● WHAT NEEDS TO BE DONE
Below are entries; output exactly the lines from the one with "My Wishlist (1077, 1823)" to the one with "Shop By Occasion (973, 204)", both included, and nothing else.

═══ EXCERPTED DATA

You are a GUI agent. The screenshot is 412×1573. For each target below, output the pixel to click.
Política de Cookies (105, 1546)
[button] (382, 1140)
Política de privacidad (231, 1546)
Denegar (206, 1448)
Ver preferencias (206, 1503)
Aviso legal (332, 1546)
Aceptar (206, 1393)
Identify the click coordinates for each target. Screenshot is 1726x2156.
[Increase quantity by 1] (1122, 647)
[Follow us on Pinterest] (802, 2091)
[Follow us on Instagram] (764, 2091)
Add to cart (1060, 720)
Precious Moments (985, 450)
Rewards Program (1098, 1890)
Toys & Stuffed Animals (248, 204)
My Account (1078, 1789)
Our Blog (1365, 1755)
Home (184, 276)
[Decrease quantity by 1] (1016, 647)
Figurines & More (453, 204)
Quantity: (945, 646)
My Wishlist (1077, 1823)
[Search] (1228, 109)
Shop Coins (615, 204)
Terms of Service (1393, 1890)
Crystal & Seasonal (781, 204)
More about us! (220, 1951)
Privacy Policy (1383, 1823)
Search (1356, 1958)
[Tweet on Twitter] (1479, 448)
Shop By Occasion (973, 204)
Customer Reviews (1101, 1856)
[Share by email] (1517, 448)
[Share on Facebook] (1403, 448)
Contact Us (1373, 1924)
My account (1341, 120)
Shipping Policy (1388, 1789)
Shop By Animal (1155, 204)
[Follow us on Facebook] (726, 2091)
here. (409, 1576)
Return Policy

══════

● OUTPUT OF THE TASK
My Wishlist (1077, 1823)
[Search] (1228, 109)
Shop Coins (615, 204)
Terms of Service (1393, 1890)
Crystal & Seasonal (781, 204)
More about us! (220, 1951)
Privacy Policy (1383, 1823)
Search (1356, 1958)
[Tweet on Twitter] (1479, 448)
Shop By Occasion (973, 204)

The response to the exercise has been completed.